WHAT YOU WILL DO =
Pull out of the data below the stretch of lines bounded by the one containing "474x413 pixels." and the one containing "Screen dimensions: 1568x773", both bounds included, unchanged.

EXTRACTED RECORDS =
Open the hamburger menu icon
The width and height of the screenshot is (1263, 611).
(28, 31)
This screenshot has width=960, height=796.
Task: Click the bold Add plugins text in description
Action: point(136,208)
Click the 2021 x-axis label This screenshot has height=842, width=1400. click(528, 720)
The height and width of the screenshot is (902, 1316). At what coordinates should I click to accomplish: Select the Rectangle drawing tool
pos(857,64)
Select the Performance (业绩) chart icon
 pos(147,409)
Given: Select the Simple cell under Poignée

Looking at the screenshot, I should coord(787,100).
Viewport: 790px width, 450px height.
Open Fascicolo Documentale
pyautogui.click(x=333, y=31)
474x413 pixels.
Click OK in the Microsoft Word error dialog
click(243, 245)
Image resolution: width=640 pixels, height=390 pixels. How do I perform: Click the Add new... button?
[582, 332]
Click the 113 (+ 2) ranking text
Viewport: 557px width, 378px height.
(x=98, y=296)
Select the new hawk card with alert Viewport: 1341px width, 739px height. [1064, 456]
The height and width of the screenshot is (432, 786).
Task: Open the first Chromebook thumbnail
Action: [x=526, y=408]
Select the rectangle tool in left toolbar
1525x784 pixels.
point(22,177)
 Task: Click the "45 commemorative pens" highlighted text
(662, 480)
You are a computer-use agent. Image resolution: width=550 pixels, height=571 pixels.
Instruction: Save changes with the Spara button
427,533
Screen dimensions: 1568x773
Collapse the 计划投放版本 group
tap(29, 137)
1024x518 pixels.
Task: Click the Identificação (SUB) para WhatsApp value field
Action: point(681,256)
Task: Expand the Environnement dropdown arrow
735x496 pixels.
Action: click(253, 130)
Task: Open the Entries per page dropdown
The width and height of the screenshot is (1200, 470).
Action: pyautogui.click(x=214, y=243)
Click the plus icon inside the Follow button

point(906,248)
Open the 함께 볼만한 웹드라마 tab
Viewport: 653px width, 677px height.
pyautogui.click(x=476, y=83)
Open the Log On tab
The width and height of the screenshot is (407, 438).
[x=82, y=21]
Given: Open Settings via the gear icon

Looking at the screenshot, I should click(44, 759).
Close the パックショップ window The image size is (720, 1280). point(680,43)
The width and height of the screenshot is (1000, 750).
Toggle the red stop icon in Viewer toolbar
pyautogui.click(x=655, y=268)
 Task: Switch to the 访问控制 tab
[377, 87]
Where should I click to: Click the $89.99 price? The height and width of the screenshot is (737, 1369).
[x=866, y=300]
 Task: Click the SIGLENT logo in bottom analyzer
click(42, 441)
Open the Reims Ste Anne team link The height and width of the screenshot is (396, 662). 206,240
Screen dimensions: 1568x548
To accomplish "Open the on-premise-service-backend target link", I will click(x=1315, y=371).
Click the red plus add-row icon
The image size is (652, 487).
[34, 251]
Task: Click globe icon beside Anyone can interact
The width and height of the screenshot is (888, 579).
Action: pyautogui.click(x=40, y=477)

EXPECTED ANSWER =
474x413 pixels.
Click OK in the Microsoft Word error dialog
click(243, 245)
Image resolution: width=640 pixels, height=390 pixels. How do I perform: Click the Add new... button?
[582, 332]
Click the 113 (+ 2) ranking text
Viewport: 557px width, 378px height.
(x=98, y=296)
Select the new hawk card with alert Viewport: 1341px width, 739px height. [1064, 456]
The height and width of the screenshot is (432, 786).
Task: Open the first Chromebook thumbnail
Action: [x=526, y=408]
Select the rectangle tool in left toolbar
1525x784 pixels.
point(22,177)
 Task: Click the "45 commemorative pens" highlighted text
(662, 480)
You are a computer-use agent. Image resolution: width=550 pixels, height=571 pixels.
Instruction: Save changes with the Spara button
427,533
Screen dimensions: 1568x773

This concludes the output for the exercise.